Not by default, but many people I know just turn saturation all the way up on their TV, Japanese or otherwise. This over-saturating the picture only works however if your TV sets doesn't clip colors. Here's an example of what I mean:
Image
left: saturation at 100% (default). Accurate hues, but pale color 0x37.
middle: saturation at 200% with simple RGB clipping, as used in cheap TVs. Yellow "boosted" color 0x37, but the browns drift to red because of the RGB clipping.
right: saturation at 200% with hue preservation, as used in better TVs; boosted yellows while still accurate browns.

by on (#38467)
I have at home an old (?) japanese tv, 1998 toshiba if my memory is good that my brother in law lend us when we moved to japan.

I could always try to put the default setting and take some screen shots if that could help.

I just need to know a list of games that the issue is more obvious. As long as I have the game, I can test it. But a 1998 tv is still not a tv from the famicom era so I don't know if the test would be conclusive or not.

by on (#38632)
Banshaku wrote:
I just need to know a list of games that the issue is more obvious.

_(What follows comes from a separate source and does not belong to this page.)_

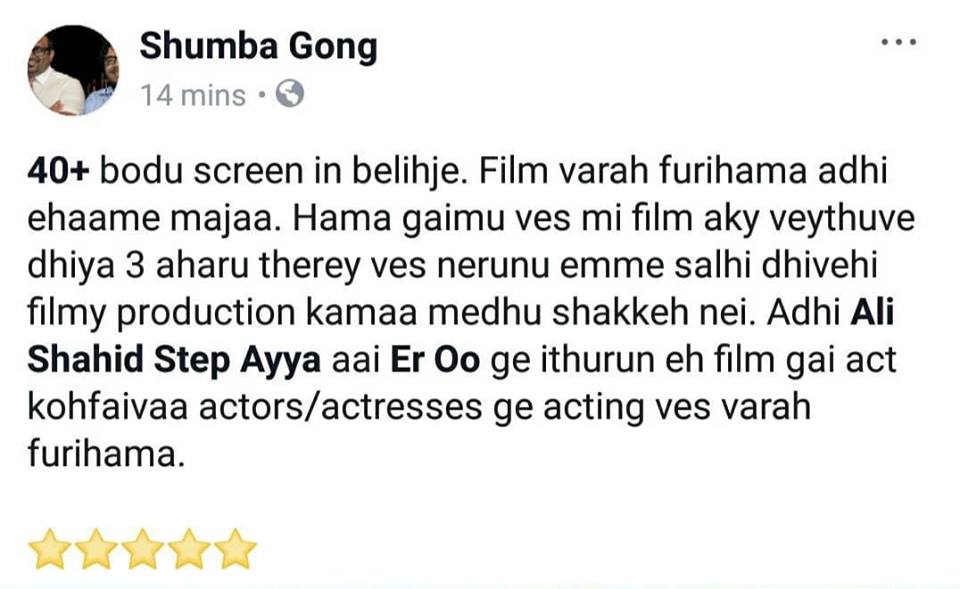This screenshot has width=960, height=589.
Task: Click the final word furihama. in the post
Action: click(106, 455)
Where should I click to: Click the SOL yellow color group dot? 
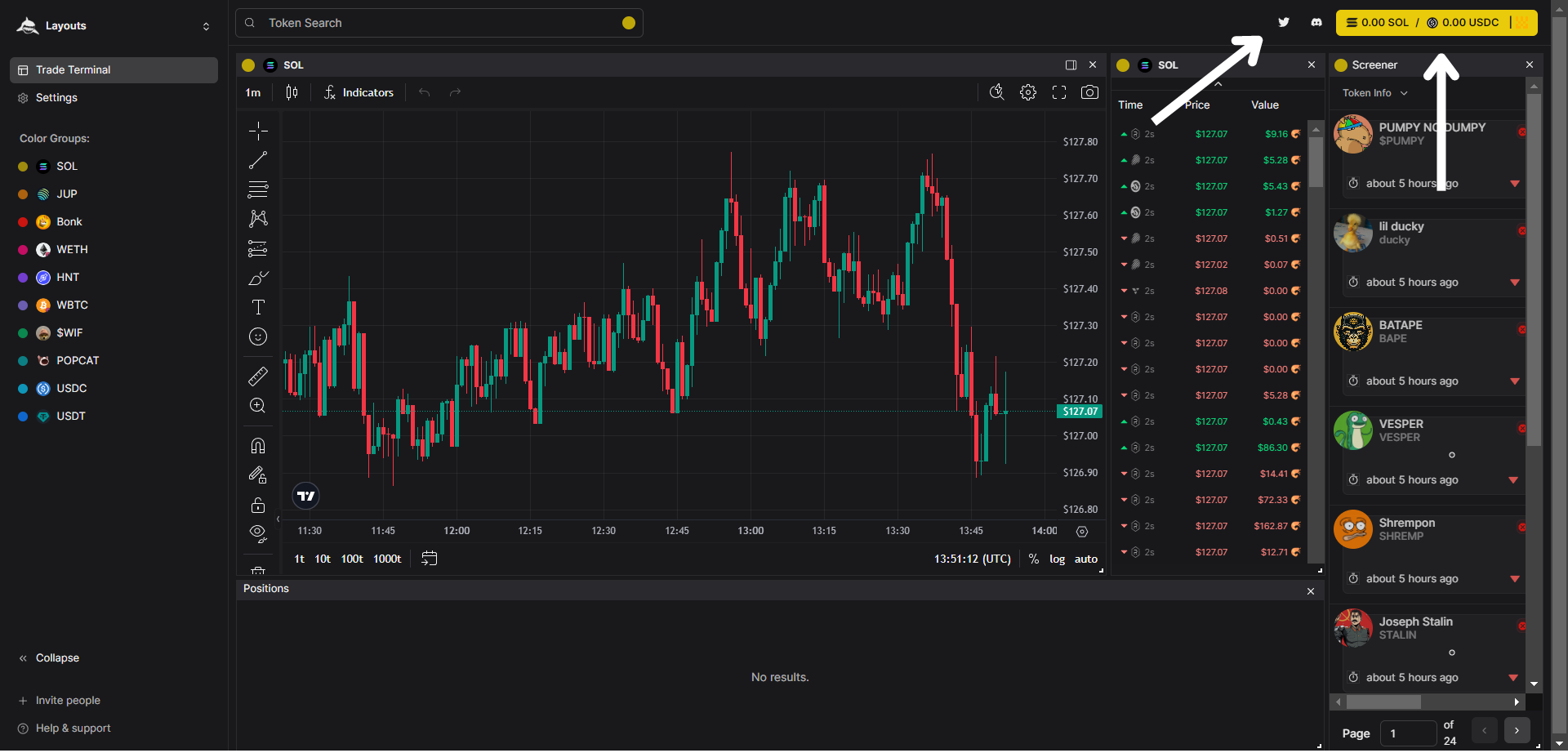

Any game that starts out with title screens or first areas that use yellowish colors (of hues $7 and $8 especially, but $6 and $9 are also affected) or bright skin tones are good test games. Here's a small list of such, by their Japanese names first, then American names if different:

  • Double Dragon (the Kanji characters in the title screen are yellowish, and the first level uses yellowish BGs and skin tones for some enemies)
  • Double Dragon II (the "II" in the title screen is yellowish, and skin tones)
  • Gimmick! (yellow stripes in the title screen and the first level)
  • Senjou no Ookami {戦場の狼} (aka Commando, the skin tone of the gray enemy soldiers)
  • Hitler no Fukkatsu: Top Secret {ヒットラーの復活: Top Secret} (aka Bionic Commando, the yellowish bricks of area 1 and the skin tones of the playfield characters)
  • Gun-Dec (aka Vice: Project Doom, skin tones and some colors in the first level)
  • Crisis Force (skin tones in the intro, yellow land in the first level)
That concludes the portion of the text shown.